• _Given records_:

---*---

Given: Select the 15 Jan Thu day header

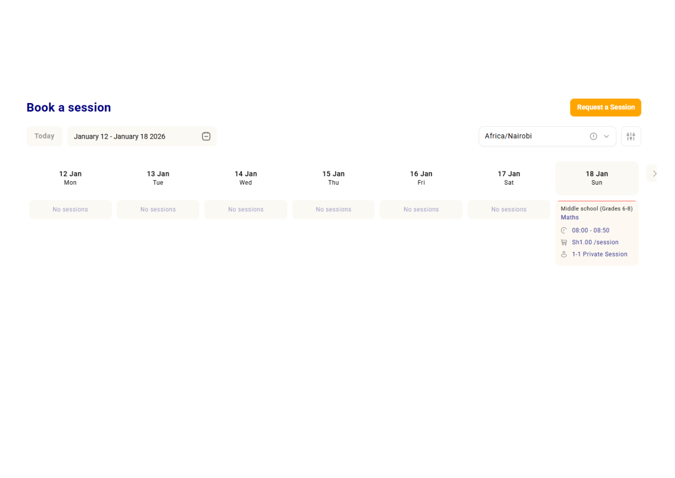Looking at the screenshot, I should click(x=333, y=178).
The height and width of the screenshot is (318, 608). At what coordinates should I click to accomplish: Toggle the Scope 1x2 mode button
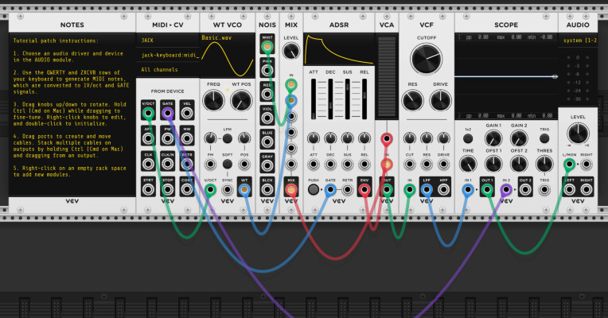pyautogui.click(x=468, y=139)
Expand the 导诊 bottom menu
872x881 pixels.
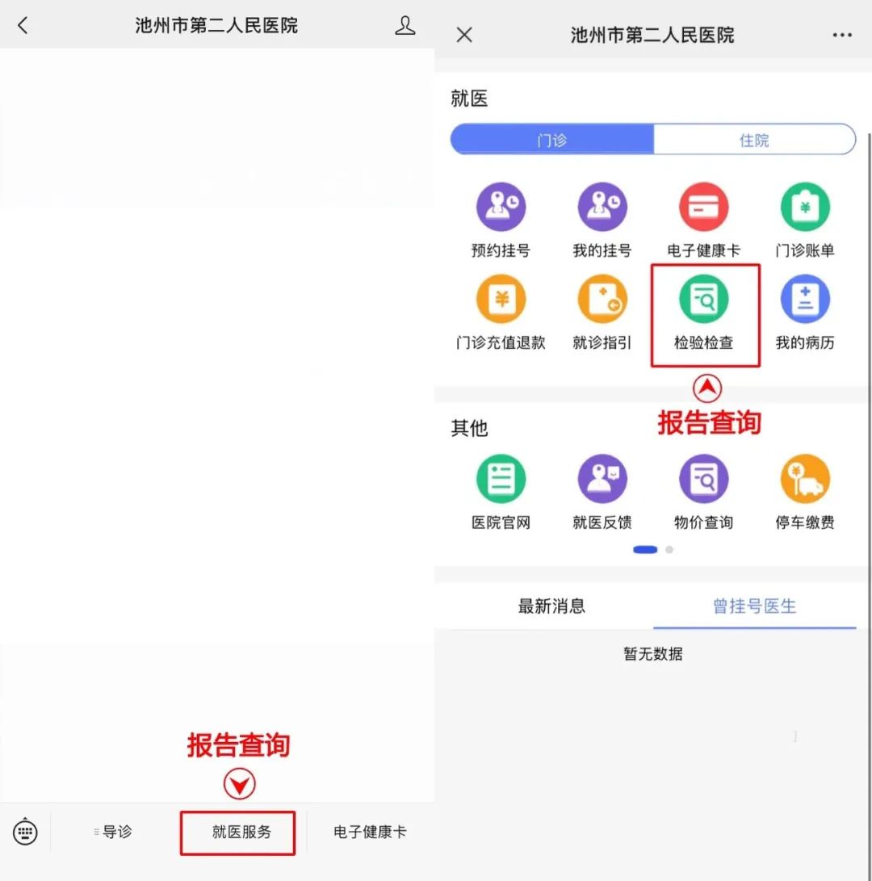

---*---

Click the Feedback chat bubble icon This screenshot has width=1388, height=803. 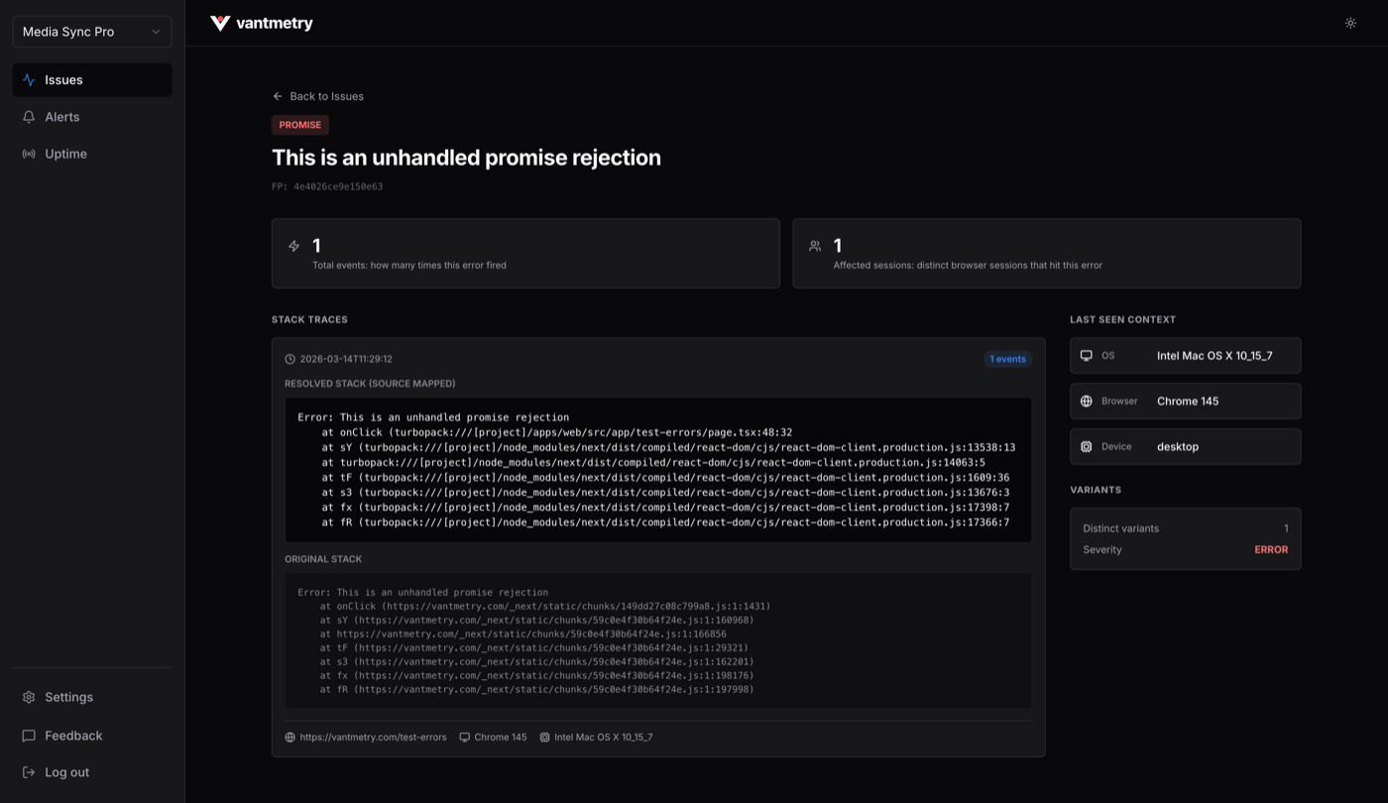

---*---

• _Instructions for the task_: All lines above starting at the one with "The height and" and ending at the one with "872x881 pixels.", inclusive, are to be printed again exactly, with the pictures left out.

• _Exercise output_:
The height and width of the screenshot is (318, 608). At what coordinates should I click to accomplish: Toggle the Scope 1x2 mode button
pyautogui.click(x=468, y=139)
Expand the 导诊 bottom menu
872x881 pixels.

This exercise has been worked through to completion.